We explore the problems of large-scale graph clustering and overlapping community detection. A community (also referred to as a cluster) is a set of cohesive vertices that have more connections inside the set than outside. Finding good clusters in a graph is an important task in network analysis. In this project, we both tackle the traditional graph clustering problem where the clusters are pairwise disjoint, and the overlapping community detection problem where the clusters are allowed to be overlapped with each other.### Project Description

**1. Scalable and Memory-Efficient Clustering of Massive Graphs**

A popular class of graph clustering algorithms for large-scale networks, such as PMetis, KMetis and Graclus, is based on a multilevel framework. Generally, these multilevel algorithms work reasonably well on networks with a few million vertices. However, when the network size increases to the scale of 10 million vertices or greater, the performance of these algorithms rapidly degrades. An inherent property of social networks, the power law degree distribution, makes these algorithms infeasible to apply to large-scale social networks. We propose a scalable and memory-efficient clustering algorithm, GEM, which efficiently extracts a good skeleton graph from the original graph, and propagates the clustering result of the extracted graph to the rest of the network. Experimental results show that GEM produces clusters of quality comparable to or better than existing state-of-the-art graph clustering algorithms, while it is much faster and consumes much less memory. Furthermore, the parallel implementation of GEM, called PGEM, not only produces higher quality of clusters but also achieves much better scalability than most current parallel graph clustering algorithms.
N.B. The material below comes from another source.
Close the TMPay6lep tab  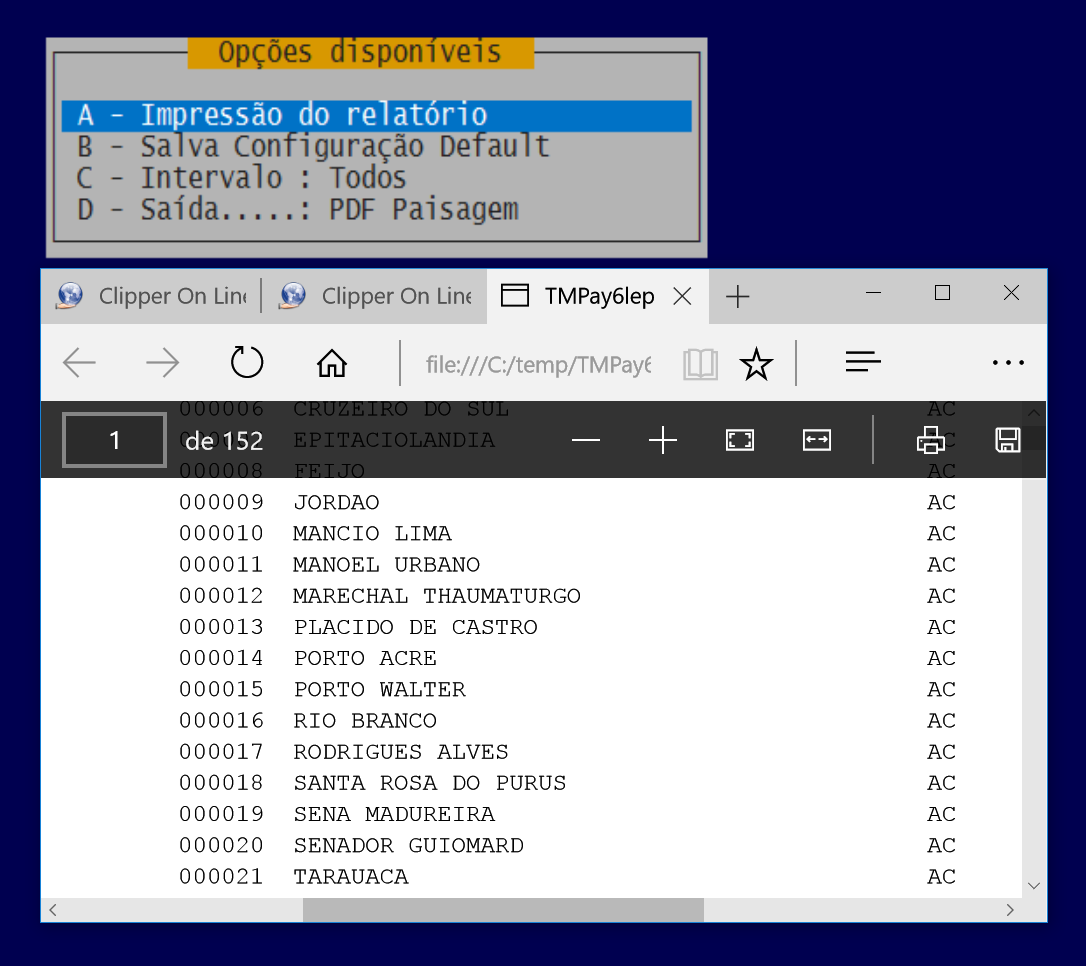pos(682,296)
**2. Overlapping Community Detection Using Seed Set Expansion**

We also tackle the problem of overlapping community detection where clusters (also referred to as communities) are allowed to be overlapped with each other. In many real social and information networks, the clusters naturally overlap. For instance, in a social network, each vertex in a graph corresponds to an individual who usually participates in multiple communities. One of the most successful techniques for finding overlapping communities is based on local optimization and expansion of a community metric around a seed set of vertices. We propose an efficient overlapping community detection algorithm using a seed set expansion approach. In particular, we develop new seeding strategies for a personalized PageRank scheme that optimizes the conductance community score. The key idea of our algorithm is to find good seeds, and then expand these seed sets using the personalized PageRank clustering procedure. Experimental results show that this seed set expansion approach outperforms other state-of-the-art overlapping community detection methods. We also show that our new seeding strategies are better than previous strategies, and are thus effective in finding good overlapping clusters in a graph.

### Main Publications

- Overlapping Community Detection Using Seed Set Expansion (pdf, slides)
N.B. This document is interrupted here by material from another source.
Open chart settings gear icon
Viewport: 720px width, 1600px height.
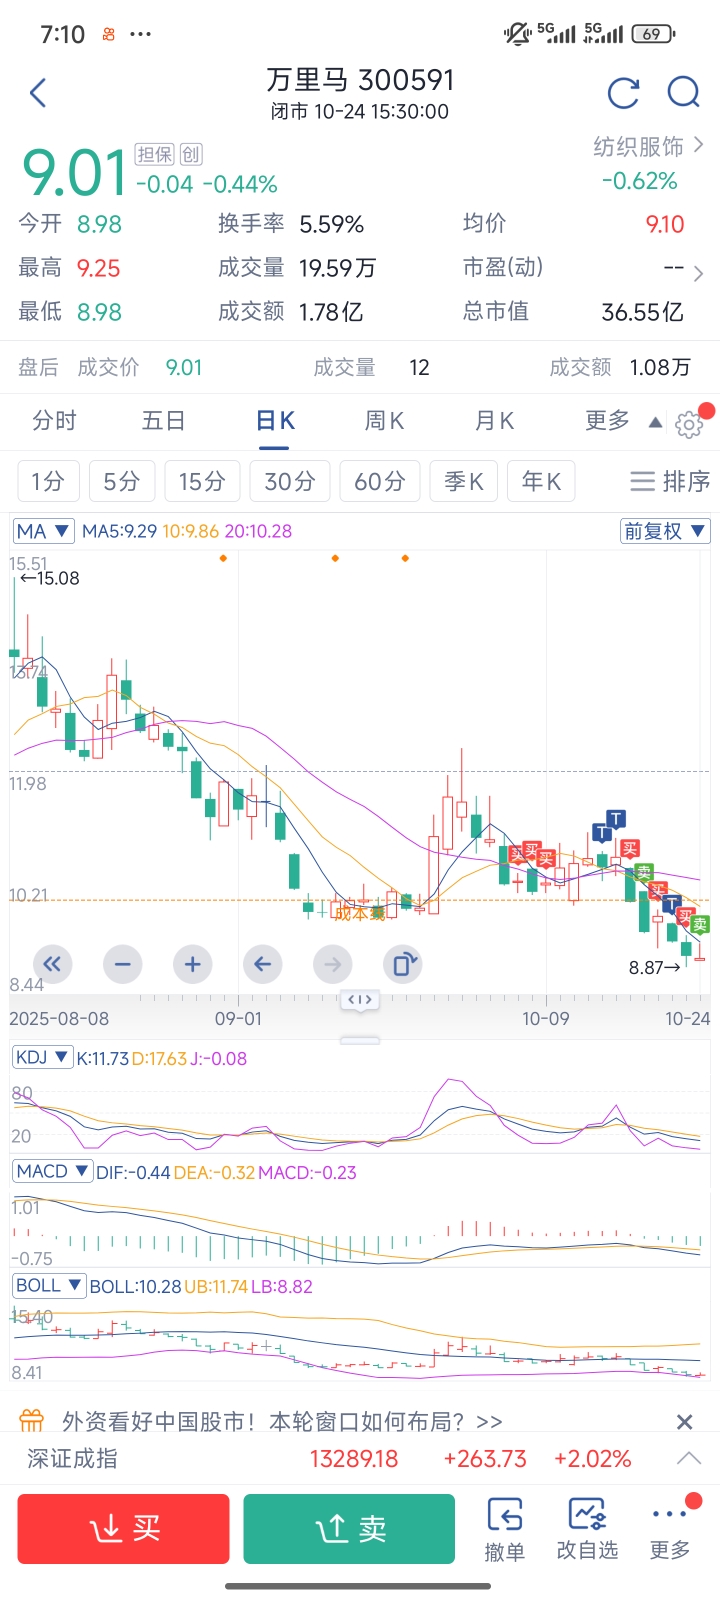pos(689,424)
J. Whang, D. Gleich, I. Dhillon.

In*ACM Conference on Information and Knowledge Management (CIKM)*, pp. 2099-2108, October 2013. - Scalable and Memory-Efficient Clustering of Large-Scale Social Networks (pdf, slides)

J. Whang, X. Sui, I. Dhillon.

In*IEEE International Conference on Data Mining (ICDM)*, pp. 705-714, December 2012. - Stochastic Blockmodel with Cluster Overlap, Relevance Selection, and Similarity-Based Smoothing (pdf, slides)
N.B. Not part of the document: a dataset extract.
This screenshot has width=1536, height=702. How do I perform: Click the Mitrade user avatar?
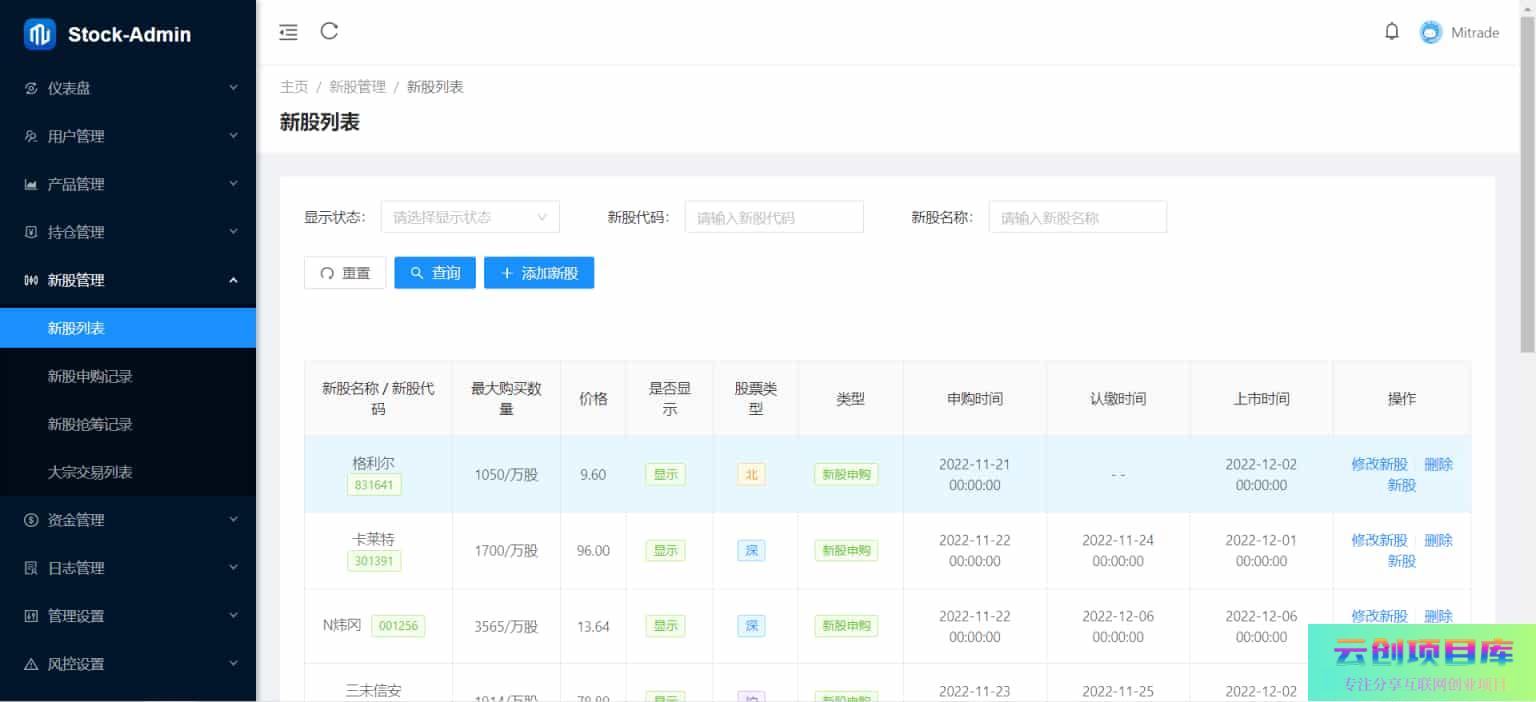[1431, 33]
J. Whang, P. Rai, I. Dhillon.

In*IEEE International Conference on Data Mining (ICDM)*, pp. 817 - 826, December 2013. - Parallel Clustered Low-rank Approximation of Graphs and Its Application to Link Prediction (pdf)

X. Sui, T. Lee, J. Whang, B. Savas, S. Jain, K. Pingali, I. Dhillon.*International Workshop on Languages and Compilers for Parallel Computing (LCPC)*, pp. 76-95, October 2012. - Scalable Clustering of Signed Networks using Balance Normalized Cut (pdf)

K. Chiang, J. Whang, I. Dhillon.

In*ACM Conference on Information and Knowledge Management (CIKM)*, pp. 615-624, October 2012.